A Buying Signal is the Holy Grail for sales people. It’s when the buyer says ‘Hallelujah, the messiah has indeed arrived. Let me take all of your services at full price for a 12 month lock-in contract’. Or at least it goes something like that in my dreams.
Of course that’s not the real world. The customer is empowered and has so many choices. There are so many suppliers. Most offer broadly the same services and buyer attention is limited due to the pressures of work. And, it’s pretty hard to reach the buyer in the first place due to data quality issues, voicemail, gatekeepers and so on.
With the above scenario, it’s is essential that telemarketers pick up on the buying signals that they receive from buyers. Too often these are missed. Below are our five reasons why cold callers fail to seal the deal.
They‘re too Interested in their own Sales Pitch
Cold calling has changed. In the good old days, you didn’t have the challenges of voicemail and ‘secretaries’ just put you through. Equally, often cold calls were the only way they found out about a particular product or service. Today’s buyer is time poor and flooded with marketing messages. There are so many suppliers to choose from.
In answer to these challenges, what does the typical ‘cold caller’ do? He or she resorts to a stiff and scripted sales pitch at which the buyer baulks. The reality is that the seller is so self-interested that they focus only on what they have to sell and not what the buyer needs. Therefore, they never get the chance to pick up on buying signals since they do most of the talking!
They Don’t Differentiate
As I mentioned above, in most markets there is a stack of competitors vying for business. It’s hard to differentiate. In service businesses, I often hear the proposition ‘we’re really good to deal with’ or ‘we give great service’. The problem is that everyone says that. The first few seconds of the call are critical. At that point, the caller must not only differentiate the product or service but must also set themselves apart from other callers. People still buy people and the caller has to be credible, compelling and engaging. They need to back that up with an opening line that instigates a two way dialogue. If there is two-way conversation, there is a better chance of picking up buying signals.
They Don’t Ask Good Questions
When running telemarketing training for clients, I always advise that a cold call should be a dialogue not a monologue.
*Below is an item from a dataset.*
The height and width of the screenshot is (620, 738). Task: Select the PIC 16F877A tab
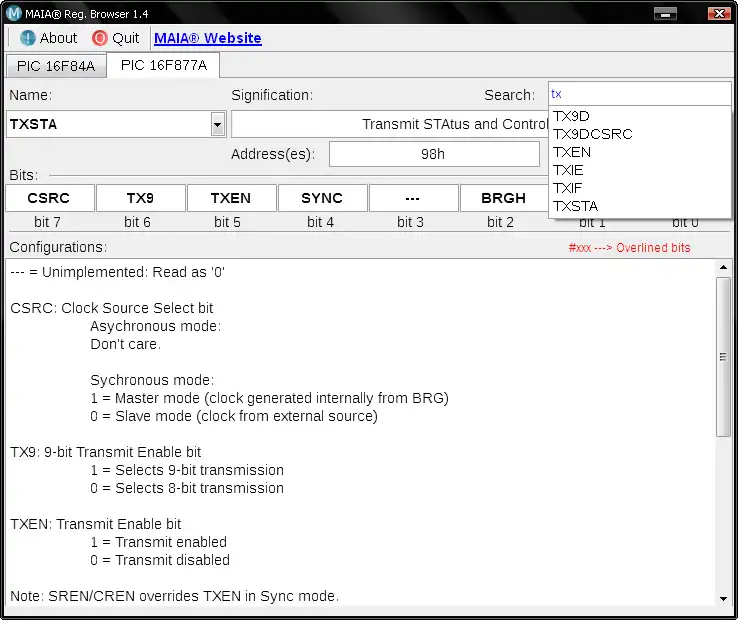pos(163,65)

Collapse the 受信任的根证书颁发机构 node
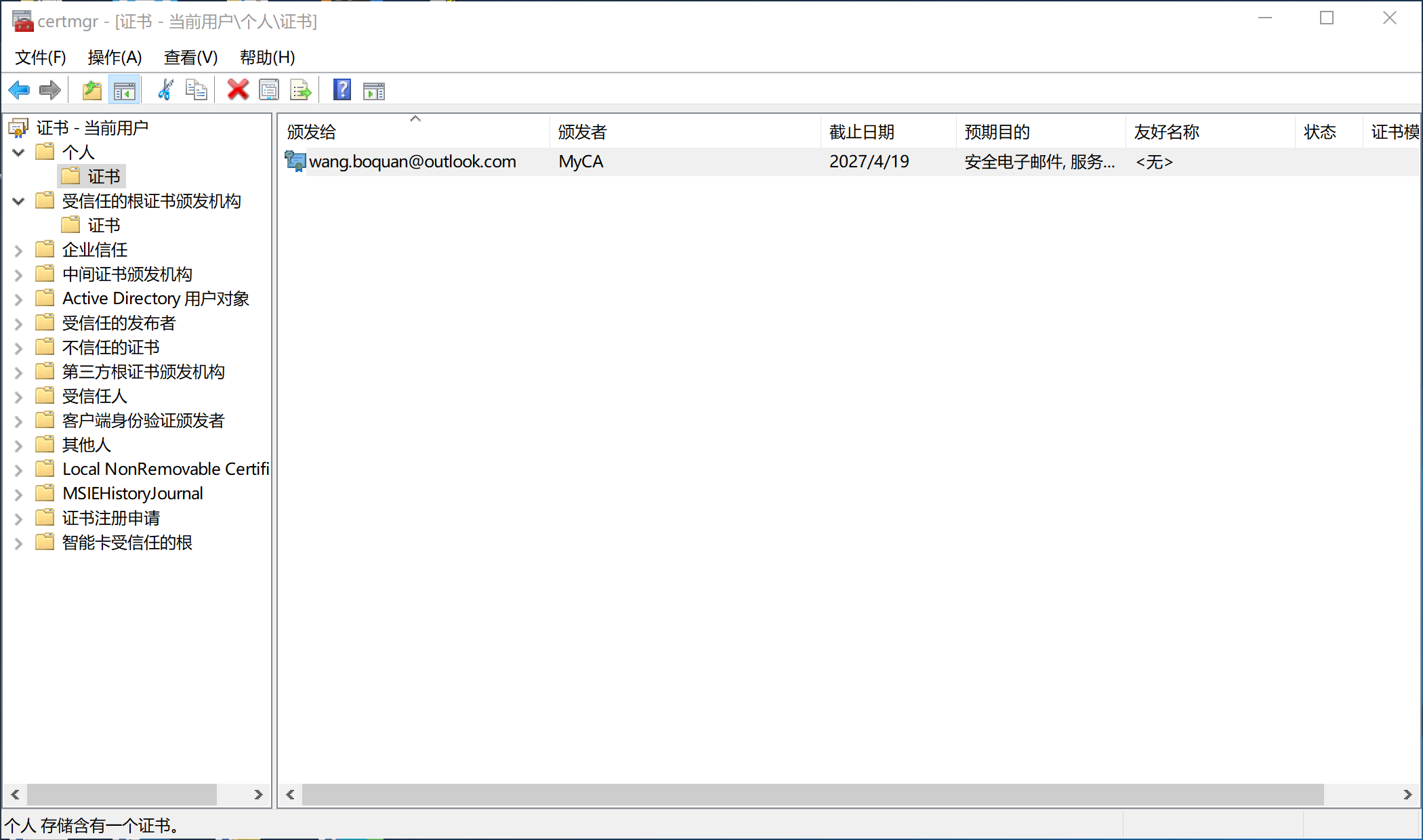(19, 201)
The only way that this can happen is if the seller knows how build rapport, to ask good questions that encourage the buyer to talk and to provide useable information for the sale. Good open and even closed questions illicit information that can enable the seller to focus in on challenges and to gauge whether the buyer has interest in solutions for those challenges. Without effective questions, the buyer will never find out what the buyer needs let alone identify buying signals.
They Don’t Listen
It stands to reason that good questions are of no material use if you don’t wait around for the answers before launching back into your sales pitch. A question isn’t a precursor to the pitch. It is an opportunity to understand genuine concerns that the buyer may have. It allows you to unearth issues that you can potentially resolve. It also ensures, hopefully, that you shut up thus enabling the prospect to talk. It’s only when they are talking that you can apply active listening and thereby pick up on potential buying signals.
They Can’t Manage Objections
As mentioned earlier, cold callers often spend too much time talking and not enough listening. This frustrates the prospect and opens the door to common objections. Whilst objections are a fact of life in telemarketing, they can be minimised by the caller focusing on buyer needs rather than their own. Providing information relating to typical buyer challenges can open up the dialogue. And, once in conversation, objections are much easier to deal with especially if the objective of the call is to set up a sales meeting. That’s always a good default position allowing a fuller face to face conversation around the subject matter. Sales people love to talk. The problem is that they try to ‘answer’ objections rather than clarify them. During the process of clarification and questioning, the seller is more able to build rapport that leads to identification of an opportunity. Jumping in and trying to ‘convince’ the buyer of the error of his or her ways may lead to alienation and conflict. That masks any potential buying signals. It is much better to once again ask good questions for clarification to see if there may be merit in further discussion at which time buying signals are more likely to be in evidence.